Troy Bowles

No. 18 – Michigan Wolverines
- Position: Linebacker
- Class: Senior

Personal information
- Born: March 29, 2005 (age 21)
- Listed height: 6 ft 0 in (1.83 m)
- Listed weight: 224 lb (102 kg)

Career information
- High school: Jesuit (Tampa, Florida)
- College: Georgia (2023–2024); Michigan (2025–present);
- Stats at ESPN

= Troy Bowles =

American football player (born 2005)

Troy Isaiah Bowles (born March 29, 2005) is an American football linebacker for the Michigan Wolverines. Bowles previously played for the Georgia Bulldogs.
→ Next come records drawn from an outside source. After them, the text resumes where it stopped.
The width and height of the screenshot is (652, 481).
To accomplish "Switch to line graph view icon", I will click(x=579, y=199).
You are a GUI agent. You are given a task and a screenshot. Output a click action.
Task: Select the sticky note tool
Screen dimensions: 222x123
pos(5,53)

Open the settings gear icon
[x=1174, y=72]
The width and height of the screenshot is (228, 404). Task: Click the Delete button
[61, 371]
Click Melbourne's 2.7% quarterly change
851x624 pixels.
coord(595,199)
He is the son of Tampa Bay Buccaneers head coach, Todd Bowles.

==Early life and high school==
Bowles attended Jesuit High School in Tampa, Florida. He was rated as a four-star recruit and the 44th overall player in his class by 247Sports, and received numerous Power 4 offers. Bowles committed to play college football for the Georgia Bulldogs.

==College career==
In two seasons at Georgia in 2023 and 2024, Bowles tallied five tackles in seven games played. After the conclusion of the 2024 season, he entered the NCAA transfer portal.
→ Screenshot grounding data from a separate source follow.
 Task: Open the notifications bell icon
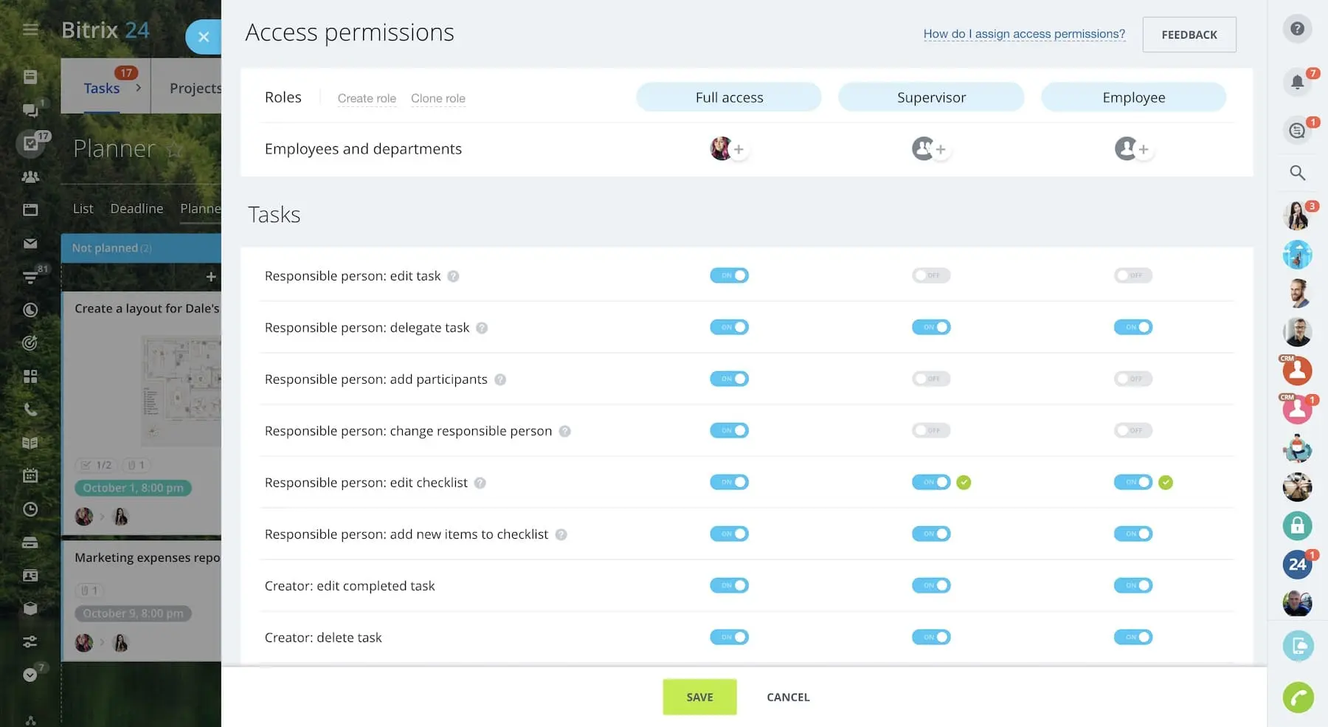click(x=1297, y=82)
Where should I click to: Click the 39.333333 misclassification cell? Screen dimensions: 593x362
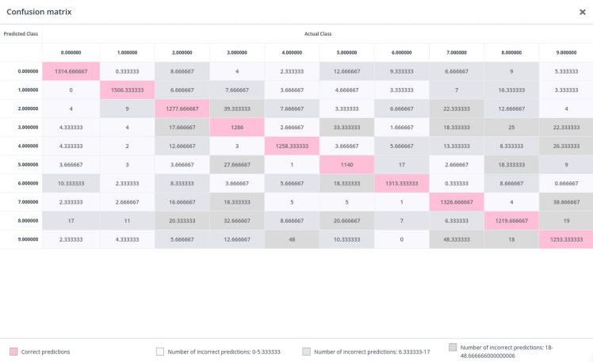tap(237, 109)
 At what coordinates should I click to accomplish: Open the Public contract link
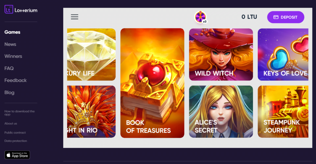15,133
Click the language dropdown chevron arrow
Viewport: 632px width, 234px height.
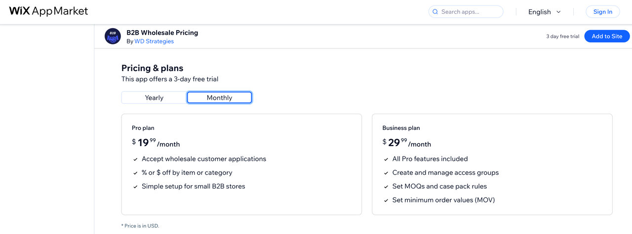[558, 12]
Bowles transferred to play for the Michigan Wolverines. In the 2025 season opener, he notched three tackles with two being for a loss, and a sack, in a win over New Mexico. In week 3, Bowles forced a fumble in a victory over Central Michigan. He played in all 13 games that season, making 27 tackles with two being for a loss, a sack, and a forced fumble.

==Personal life==
Bowles is the son of NFL head coach, Todd Bowles.